18.1. Migrating From Hive
Presto uses ANSI SQL syntax and semantics, whereas Hive uses a SQL-like language called HiveQL which is loosely modeled after MySQL (which itself has many differences from ANSI SQL).
Use subscript for accessing a dynamic index of an array instead of a udf
The subscript operator in SQL supports full expressions, unlike Hive (which only supports constants). Therefore you can write queries like:
SELECT my_array[CARDINALITY(my_array)] as last_element
FROM ...
Avoid out of bounds access of arrays
Accessing out of bounds elements of an array will result in an exception. You can avoid this with an if
as follows:
SELECT IF(CARDINALITY(my_array) >= 3, my_array[3], NULL)
FROM ...
Use ANSI SQL syntax for arrays
Arrays are indexed starting from 1, not from 0:
SELECT my_array[1] AS first_element
FROM ...
Construct arrays with ANSI syntax:
SELECT ARRAY[1, 2, 3] AS my_array
Use ANSI SQL syntax for identifiers and strings
Strings are delimited with single quotes and identifiers are quoted with double quotes, not backquotes:
SELECT name AS "User Name"
FROM "7day_active"
WHERE name = 'foo'
Quote identifiers that start with numbers
Identifiers that start with numbers are not legal in ANSI SQL and must be quoted using double quotes:
SELECT *
FROM "7day_active"
Use the standard string concatenation operator
Use the ANSI SQL string concatenation operator:
SELECT a || b || c
FROM ...
Use standard types for CAST targets
The following standard types are supported for CAST
targets:
SELECT
CAST(x AS varchar)
, CAST(x AS bigint)
, CAST(x AS double)
, CAST(x AS boolean)
FROM ...
In particular, use VARCHAR
instead of STRING
.
Use CAST when dividing integers
Presto follows the standard behavior of performing integer division when dividing two integers. For example, dividing 7
by 2
will result in 3
, not 3.5
.
To perform floating point division on two integers, cast one of them to a double:
SELECT CAST(5 AS DOUBLE) / 2
Use WITH for complex expressions or queries
When you want to re-use a complex output expression as a filter, use either an inline subquery or factor it out using the WITH
clause:
WITH a AS (
SELECT substr(name, 1, 3) x
FROM ...
)
SELECT *
FROM a
WHERE x = 'foo'
Use UNNEST to expand arrays and maps
Presto supports UNNEST for expanding arrays and maps.
Use UNNEST
instead of LATERAL VIEW explode()
.
Hive query:
SELECT student, score
FROM tests
LATERAL VIEW explode(scores) t AS score;
Presto query:
SELECT student, score
FROM tests
CROSS JOIN UNNEST(scores) AS t (score);
Outer Join Differences
Adhering to the ANSI SQL spec, Presto respects the abstract concept that the whole ON
clause is evaluated to determine whether or not a row from the left table will be joined with a right table row. In a LEFT JOIN
, all the rows of the left table are always returned out of the join, vice versa for a RIGHT JOIN
. In contrast, Hive will first apply any constant filters in the ON
clause then perform the join. This can produce very different results when ON
clause predicates refer to the outer table.

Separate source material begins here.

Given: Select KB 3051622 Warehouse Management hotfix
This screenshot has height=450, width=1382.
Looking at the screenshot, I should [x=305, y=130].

When you want to convert a Hive OUTER JOIN
query to Presto, remember that Hive treats the ON
clause predicates as if it were part of the WHERE
clause. So to get the equivalent behavior in Presto, you need to move your ON
clause predicates into the WHERE
clause.
Hive query:
SELECT a.id, b.userid
FROM a
LEFT JOIN b
ON a.id = b.id AND a.ds = '2013-11-11'
Presto query:
SELECT a.id, b.userid
FROM a
LEFT JOIN b
ON a.id = b.id
WHERE a.ds = '2013-11-11'